His last moments on earth were spent exactly how he wanted and what brought him the most joy; being among his children. As we gathered in his room, sorting through old pictures and telling stories, the scene became familiar as we realized our presence and the sound of our laughter was the last thing he heard as he drifted off.
May he rest in Peace.
Gene is preceded in death by his wife of 43 years, Aileen Rounseville, and his daughter, Annette Rounseville (1961-2007).

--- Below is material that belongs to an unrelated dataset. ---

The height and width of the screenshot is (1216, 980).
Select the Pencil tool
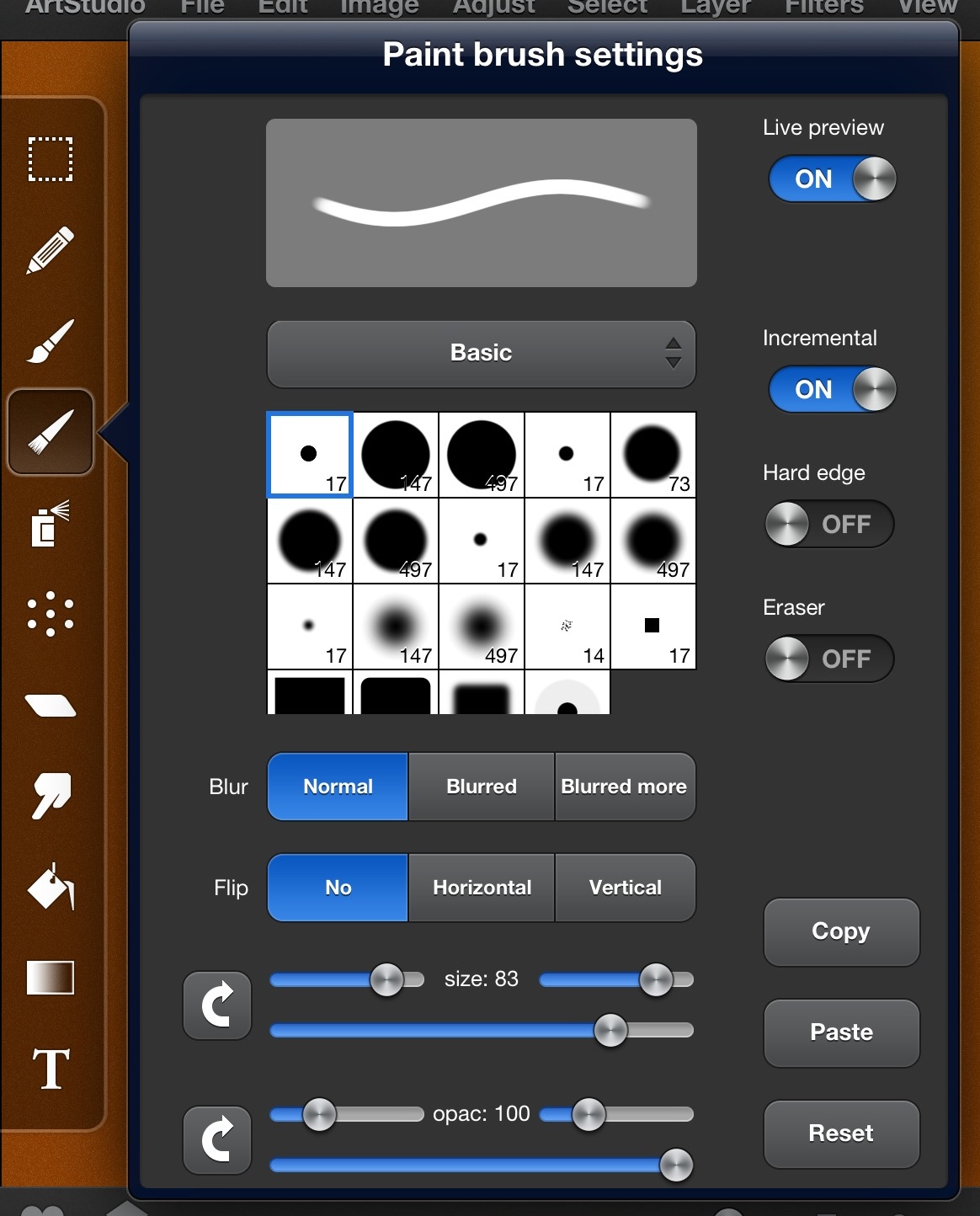pos(51,250)
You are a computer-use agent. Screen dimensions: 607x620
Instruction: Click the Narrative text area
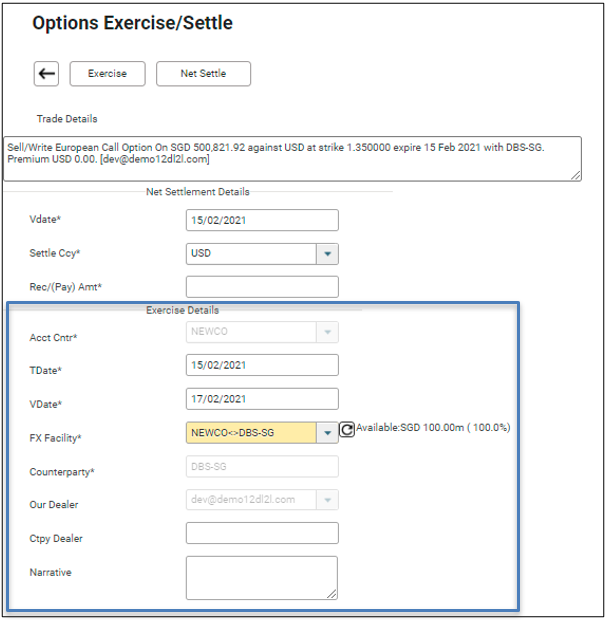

He is survived by his children: Chris Rounseville, Rosemarie Howorth, Yvonne Moulton, Matthew Rounseville, Peter Rounseville, Victor Rounseville, Andrew Rounseville, and Theresa Rounseville; 18 grandchildren, and 17 great-grandchildren.
Funeral Services will be held Saturday, September 23, 2017 at 2:30 p.m. in the Church at Litchfield Park, 300 N. Old Litchfield Road, Litchfield Park, Arizona 85340.
Viewing will be at 2 p.m. Details of the reception will be announce dafter the service.
Burial Services will be held Tuesday, September 26, 2017, at 2 p.m. at Mountain View Cemetery, 1301 Stockton Hill Road, Kingman, Arizona 86401.